ACTIVITY: Exactly retype the lines below from the one containing "Task: Click the empty Signal value field" through the end of the listing. Leave pictures out.

SUPPLIED INFORMATION:

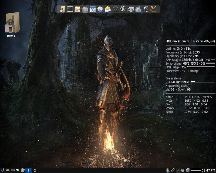Open the camcorder icon in the dock
This screenshot has height=173, width=216.
138,9
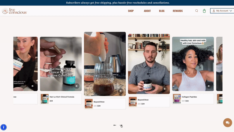Click the Live Conscious logo
Viewport: 234px width, 132px height.
[x=14, y=11]
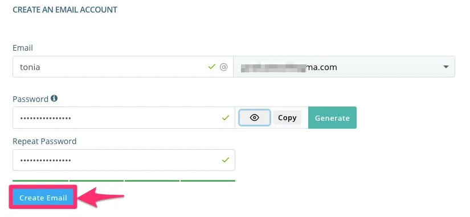Viewport: 470px width, 217px height.
Task: Click the @ symbol between username and domain
Action: (x=224, y=67)
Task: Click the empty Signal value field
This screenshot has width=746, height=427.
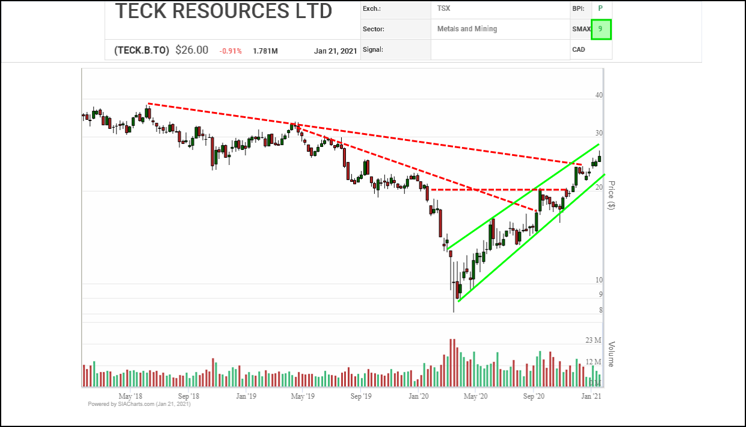Action: coord(500,49)
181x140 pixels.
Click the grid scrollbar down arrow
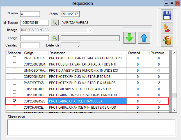point(174,110)
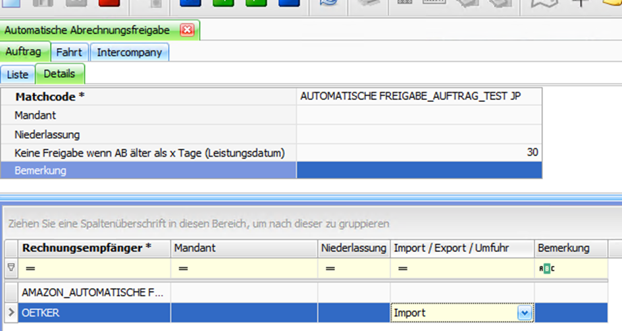Click equals operator icon in Rechnungsempfänger filter
The height and width of the screenshot is (331, 622).
coord(30,268)
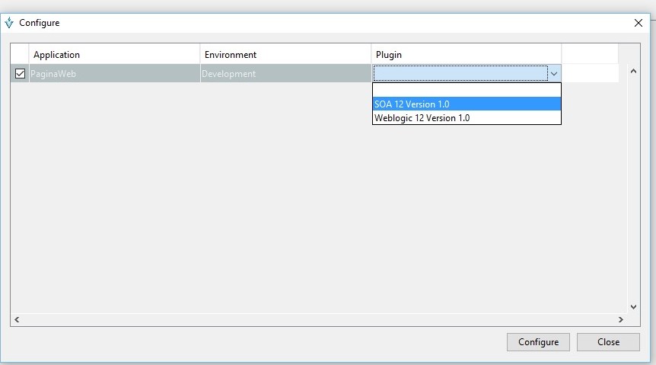This screenshot has width=656, height=365.
Task: Click the Application column header
Action: pyautogui.click(x=114, y=55)
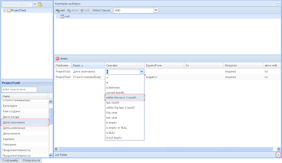This screenshot has height=163, width=282.
Task: Click the horizontal scrollbar under the grid
Action: pyautogui.click(x=166, y=149)
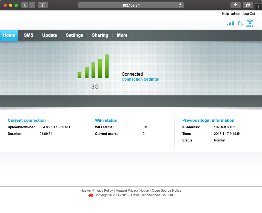Viewport: 262px width, 213px height.
Task: Click the Safari forward arrow button
Action: click(x=32, y=5)
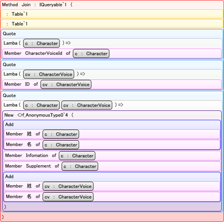Click cv : CharacterVoice chip after Member 名

[x=68, y=197]
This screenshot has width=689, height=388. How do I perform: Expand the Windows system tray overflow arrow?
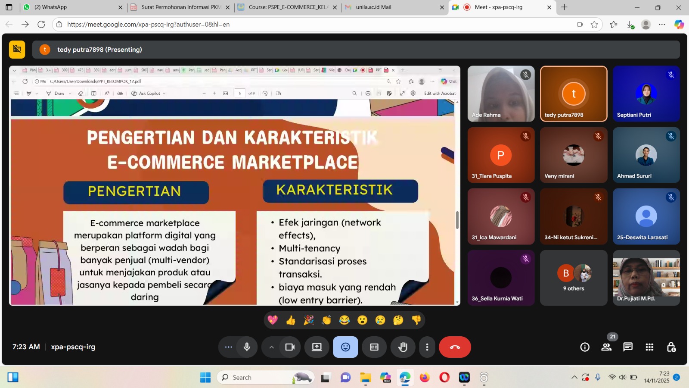click(x=574, y=378)
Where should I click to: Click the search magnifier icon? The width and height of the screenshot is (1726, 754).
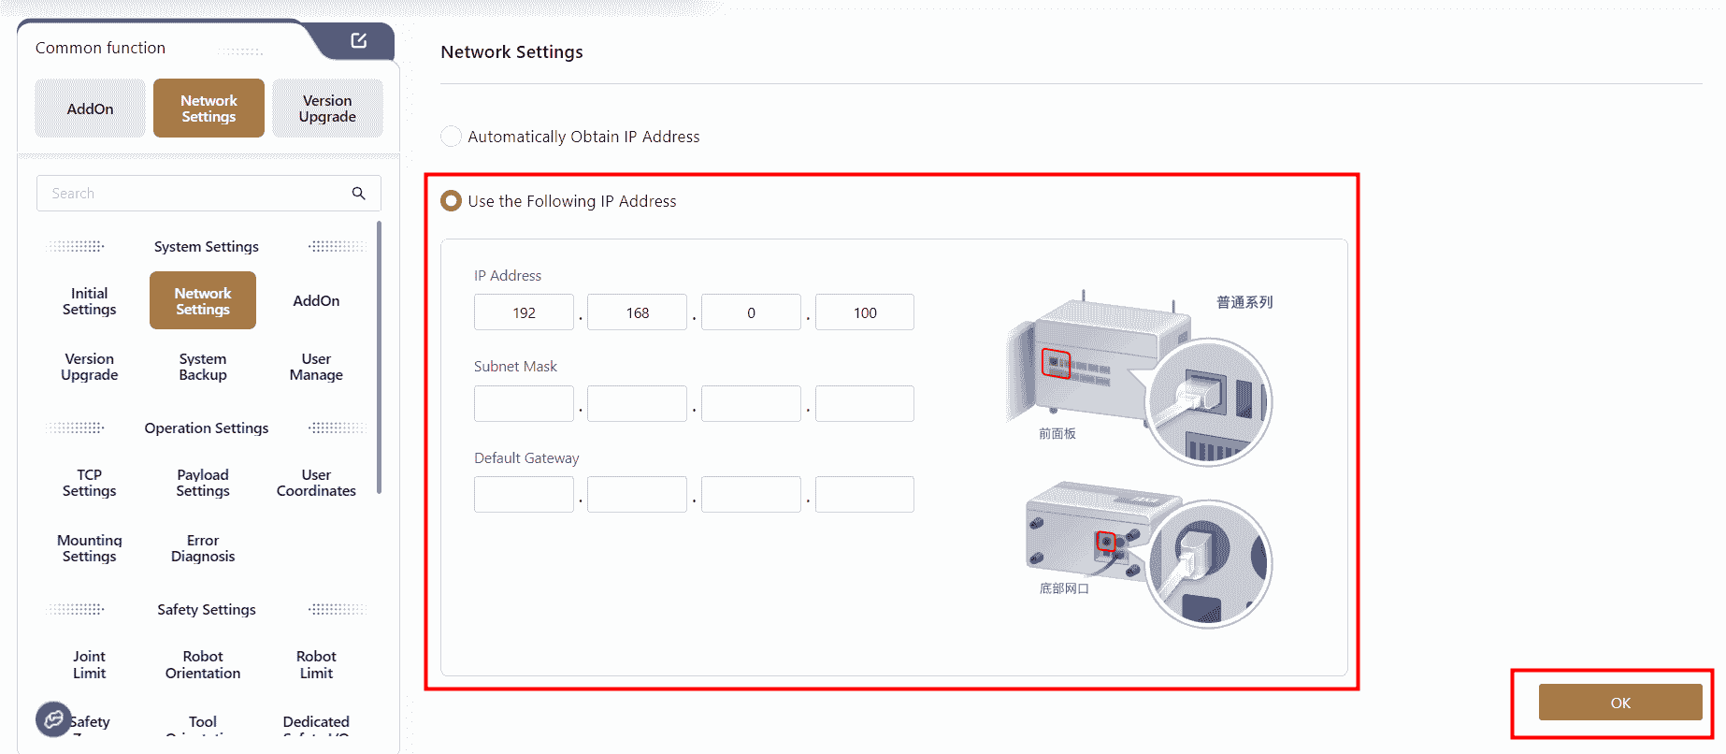(358, 193)
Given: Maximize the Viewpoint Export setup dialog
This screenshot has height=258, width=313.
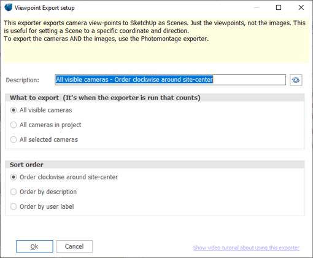Looking at the screenshot, I should 279,7.
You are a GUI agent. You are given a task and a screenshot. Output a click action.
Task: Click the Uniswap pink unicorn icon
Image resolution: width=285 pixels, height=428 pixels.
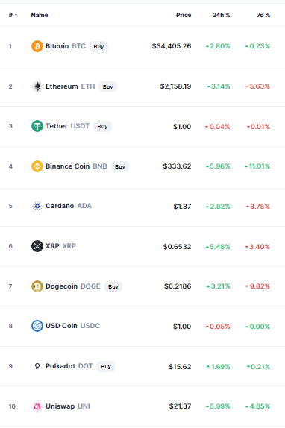point(37,406)
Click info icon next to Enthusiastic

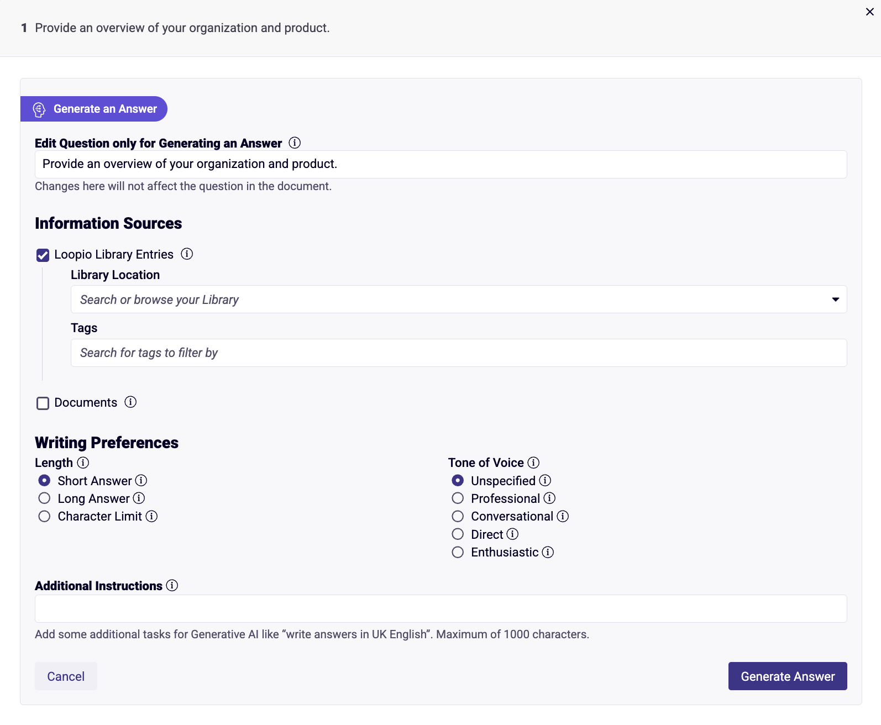(548, 552)
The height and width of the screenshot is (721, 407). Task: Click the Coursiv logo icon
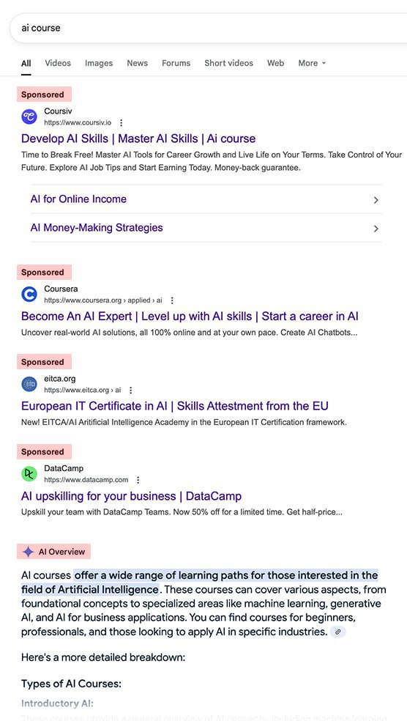pos(29,117)
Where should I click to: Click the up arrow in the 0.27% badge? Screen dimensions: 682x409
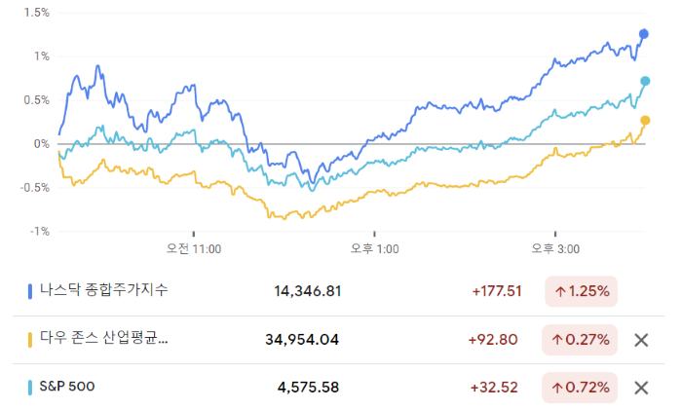(x=562, y=340)
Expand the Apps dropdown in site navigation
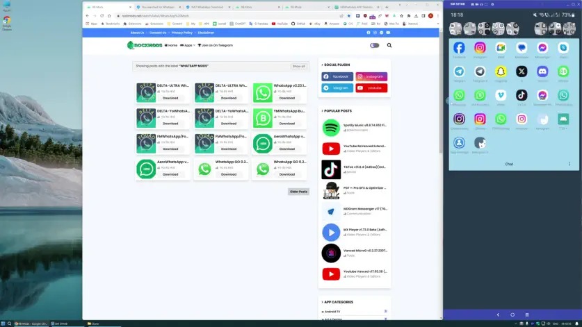This screenshot has width=582, height=327. tap(188, 45)
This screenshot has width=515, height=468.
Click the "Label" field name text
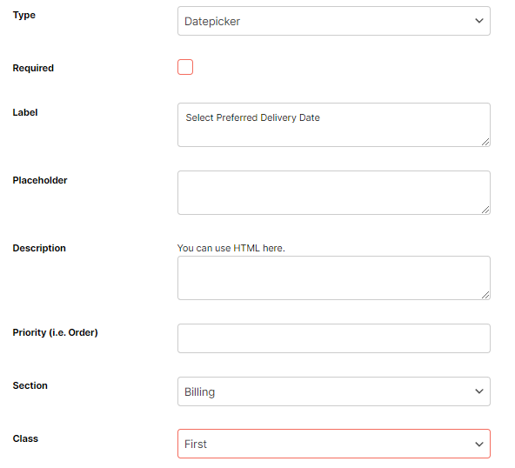pyautogui.click(x=25, y=112)
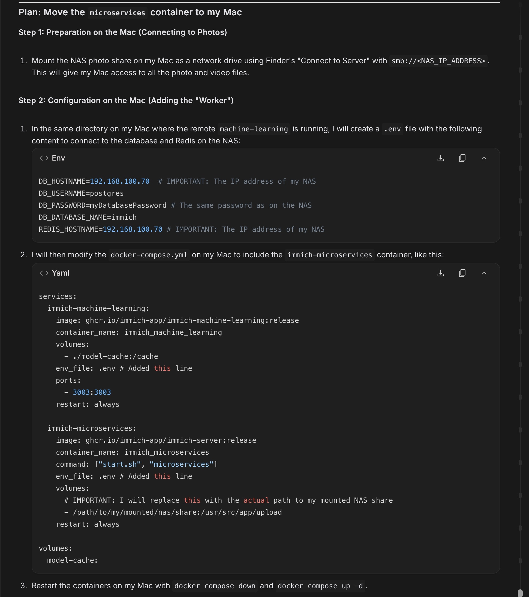Click the DB_HOSTNAME IP address value
This screenshot has width=529, height=597.
120,182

OUTPUT OF THE EXERCISE:
Task: Click the empty Signal value field
This screenshot has width=746, height=427.
Action: coord(500,49)
181x140 pixels.
Click the grid scrollbar down arrow
point(174,110)
Click equals operator icon in Rechnungsempfänger filter
The height and width of the screenshot is (331, 622).
coord(30,268)
This screenshot has width=656, height=365.
Task: Click the Application column header
Action: pyautogui.click(x=114, y=55)
This screenshot has height=163, width=282.
Task: Click the horizontal scrollbar under the grid
Action: pyautogui.click(x=166, y=149)
Viewport: 262px width, 213px height.
Task: Click the Safari forward arrow button
Action: click(x=32, y=5)
Click cv : CharacterVoice chip after Member 名

[x=68, y=197]
This screenshot has width=689, height=388. How do I perform: Expand the Windows system tray overflow arrow?
click(x=574, y=378)
Where should I click to: Click the search magnifier icon? The width and height of the screenshot is (1726, 754).
(358, 193)
Given: Maximize the Viewpoint Export setup dialog
This screenshot has height=258, width=313.
Looking at the screenshot, I should 279,7.
You are a GUI agent. You are given a task and a screenshot. Output a click action.
Task: Click the Uniswap pink unicorn icon
Image resolution: width=285 pixels, height=428 pixels.
point(37,406)
Click info icon next to Enthusiastic

(548, 552)
The height and width of the screenshot is (721, 407). Task: Click the Coursiv logo icon
pos(29,117)
Where should I click to: Click the up arrow in the 0.27% badge? Screen dimensions: 682x409
(x=562, y=340)
Expand the Apps dropdown in site navigation
This screenshot has width=582, height=327. tap(188, 45)
This screenshot has width=515, height=468.
Click the "Label" field name text
pyautogui.click(x=25, y=112)
Click the DB_HOSTNAME IP address value
This screenshot has width=529, height=597.
120,182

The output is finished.